Filtering of data sequence using OSM & OAM

In the fourth experiment we perform OAM and OSM. Fast convolution can be accomplished by overlap add(OA) or Overlap save(OS) methods.
Two methods are used to evaluate the discrete convolution −

Overlap-save method : If the components are observed, the
values from both convolutions result in the desired “fully engaged” filter during this region in
time. Therefore, overlapping smaller length convolutions and then summing the appropriate
overlapping segments will form the continuous output. This approach is called the “OverlapAdd
Method” for continuous signal processing.

Overlap-add method : Overlap–save is the traditional name for an efficient way to evaluate the discrete convolution
between a very long signal x(n) and a finite impulse response (FIR) filter h(n).

Fast Fourier Transform

In the third experiment we pwerform FFT. The Fast Fourier Transform (FFT) is one of the most important in signal processing and data analysis, but the FFT is a complicated algorithm.
In complex notation, the time and frequency domains each contain one signal made up of N complex points. Each of these complex points is composed of two numbers, the real part and the imaginary part.
The FFT operates by decomposing an N point time domain signal into N time domain signals each composed of a single point. The second step is to calculate the N frequency spectra corresponding to these N time domain signals. Lastly, the N spectra are synthesized into a single frequency spectrum.
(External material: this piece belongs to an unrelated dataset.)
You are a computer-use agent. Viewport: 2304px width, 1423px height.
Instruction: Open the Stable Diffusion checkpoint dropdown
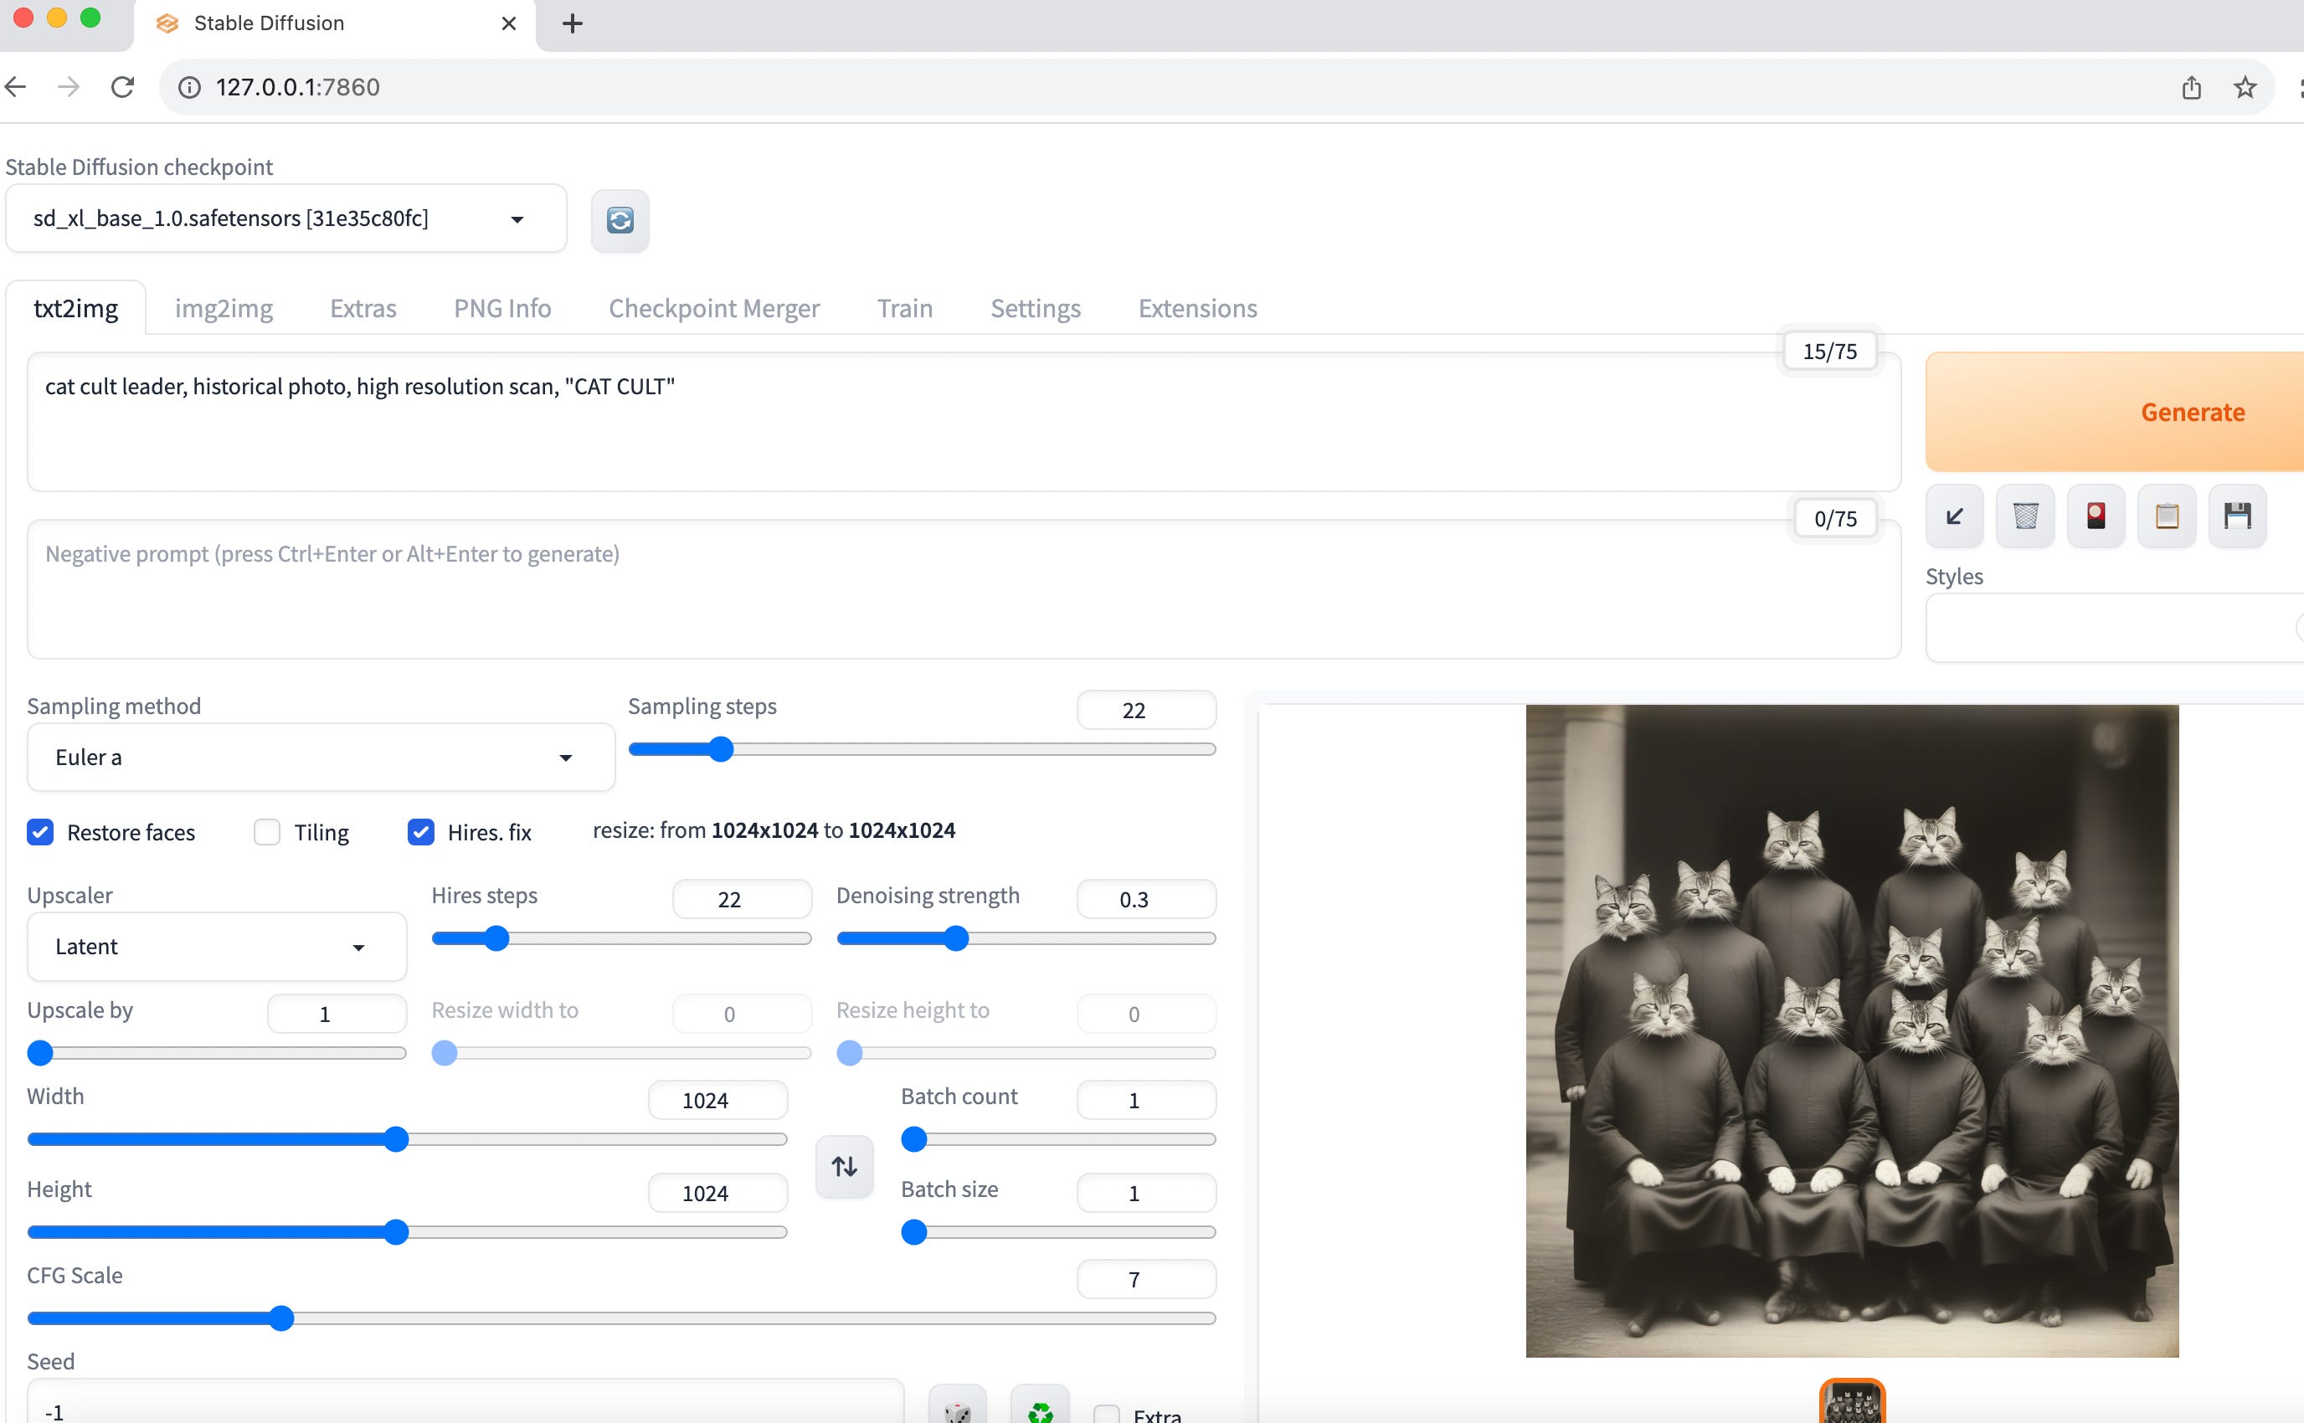(285, 219)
Discrete Fourier Transform spectrum

In the second experiment we study the magnitude spectrum of DFT signal. The discrete Fourier transform takes in data and gives out the frequencies that the data contains.
This is useful if you want to analyze data, but can also be useful if you want to modify the frequencies then use the inverse discrete Fourier transform to generate the frequency modified data.
The shape of the time domain waveform is not important in these signals; the key information is in the frequency, phase and amplitude of the component sinusoidal.
The DFT is used to extract this information.

Linear convolution and circular convolution

In the first experiment we performed the Linear convolution and circular convolution.

Linear convolution: Linear convolution shifts linearly. It is operation to calculate the output for any linear time invariant system given its input and its impulse response. we can perform linear convolution from circular convolution, but the thing zero padding must be done upto L+M-1 inputs.

Circular convolution: Circular convolution shifts circularly. It is the same as linear convolution but considering that the support of the signal is periodic. Convolution is done but in circular pattern, depending upon the samples of the signal.